For over 30 years, he personalized high school diplomas, prepared penmanship copy books for business colleges and art schools, inscribed memorial parchments eulogizing prominent men, including the late William Rockhill Nelson, Warren Harding, Woodrow Wilson, and several other presidents, and produced a plaque that was presented to Queen Marie of Romania when she visited Kansas City in 1926. He also testified in trials as a handwriting expert.
F. W. Tamblyn was described as always being a hard worker who possessed good judgement was honest, sincere and always endeavored to give students and customers full value and more where possible. He embodied business abilities with his art and had made a success financially as well as made a contribution to society in a way of starting thousands on the road to better penmanship.

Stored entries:
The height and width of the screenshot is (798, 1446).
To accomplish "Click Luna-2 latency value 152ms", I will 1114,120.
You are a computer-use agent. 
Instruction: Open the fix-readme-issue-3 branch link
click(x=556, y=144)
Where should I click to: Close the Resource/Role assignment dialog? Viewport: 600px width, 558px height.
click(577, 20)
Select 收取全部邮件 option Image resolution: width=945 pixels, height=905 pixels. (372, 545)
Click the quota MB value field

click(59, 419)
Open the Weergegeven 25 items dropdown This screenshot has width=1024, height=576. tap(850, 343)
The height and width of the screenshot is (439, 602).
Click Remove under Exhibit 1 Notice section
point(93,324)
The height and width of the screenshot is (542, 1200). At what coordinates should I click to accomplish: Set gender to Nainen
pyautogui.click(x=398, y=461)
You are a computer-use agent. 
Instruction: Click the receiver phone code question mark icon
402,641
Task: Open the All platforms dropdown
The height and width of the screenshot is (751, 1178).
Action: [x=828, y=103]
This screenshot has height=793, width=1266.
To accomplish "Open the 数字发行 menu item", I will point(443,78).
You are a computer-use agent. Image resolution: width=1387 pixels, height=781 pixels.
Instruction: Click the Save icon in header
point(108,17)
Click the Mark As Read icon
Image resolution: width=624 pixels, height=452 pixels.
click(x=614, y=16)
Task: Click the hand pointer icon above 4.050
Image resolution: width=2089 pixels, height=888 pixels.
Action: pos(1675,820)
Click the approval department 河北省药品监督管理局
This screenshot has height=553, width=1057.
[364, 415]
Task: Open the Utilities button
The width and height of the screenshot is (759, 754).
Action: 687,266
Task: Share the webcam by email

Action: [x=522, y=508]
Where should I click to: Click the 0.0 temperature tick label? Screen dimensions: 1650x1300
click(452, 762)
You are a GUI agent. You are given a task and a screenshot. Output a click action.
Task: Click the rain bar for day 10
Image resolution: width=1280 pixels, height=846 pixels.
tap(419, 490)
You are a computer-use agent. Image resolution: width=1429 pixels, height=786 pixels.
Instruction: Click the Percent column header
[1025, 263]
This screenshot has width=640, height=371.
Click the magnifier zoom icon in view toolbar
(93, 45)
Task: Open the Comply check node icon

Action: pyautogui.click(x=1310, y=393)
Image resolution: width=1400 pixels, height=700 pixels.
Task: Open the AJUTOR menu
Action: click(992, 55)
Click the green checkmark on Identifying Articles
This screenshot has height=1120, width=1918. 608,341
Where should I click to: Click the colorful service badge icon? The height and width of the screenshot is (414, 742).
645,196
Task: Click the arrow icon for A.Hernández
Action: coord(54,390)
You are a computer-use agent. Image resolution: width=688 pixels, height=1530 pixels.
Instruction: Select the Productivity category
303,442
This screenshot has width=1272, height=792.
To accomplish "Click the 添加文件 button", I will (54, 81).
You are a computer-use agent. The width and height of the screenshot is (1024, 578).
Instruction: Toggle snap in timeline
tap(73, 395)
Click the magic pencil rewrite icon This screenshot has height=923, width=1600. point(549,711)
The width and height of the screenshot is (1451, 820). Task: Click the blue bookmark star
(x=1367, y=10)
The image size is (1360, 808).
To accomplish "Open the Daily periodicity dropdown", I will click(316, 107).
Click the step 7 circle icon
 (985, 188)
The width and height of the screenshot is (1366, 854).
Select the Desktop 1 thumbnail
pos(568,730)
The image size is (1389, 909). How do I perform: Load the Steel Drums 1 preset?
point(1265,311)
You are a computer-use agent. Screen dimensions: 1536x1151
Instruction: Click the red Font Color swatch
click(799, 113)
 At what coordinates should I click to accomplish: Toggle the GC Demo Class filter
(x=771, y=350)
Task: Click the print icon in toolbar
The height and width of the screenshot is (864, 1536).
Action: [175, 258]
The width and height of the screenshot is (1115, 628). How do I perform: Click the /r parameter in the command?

> [Questions on the material]
A: In the passage about F. W. Tamblyn, who received the plaque he produced?
B: Carry on the passage about F. W. Tamblyn from the point where it stops.

> [Activity answers]
A: Queen Marie of Romania received it when she visited Kansas City in 1926.

B:
As a result of the business conditions in the 1930s, he began to devote greater attention to engrossing and diplomas. After the depression of the early thirties, the manufacturing of diplomas began. He offered lithographed diplomas that were personalized and all kinds of booklet diplomas with handsomely embossed covers of leather that were produced in his bindery.
Tamblyn was fortunate to secure the services of Stephen A. Ziller early on. A 1932 graduate of the Zanerian College in Columbus, Ohio, Ziller was a good designer and fine engrosser with considerable ability. Together Tamblyn and Ziller labored for nearly 5 years. A good share of their success was attributed to Ziller's ability and industry. In 1936, Tamblyn wanted to partially retire, and Ziller wanted to take over the business. Both men came to an agreement that set Ziller on a course of running the operation for the next 55 years.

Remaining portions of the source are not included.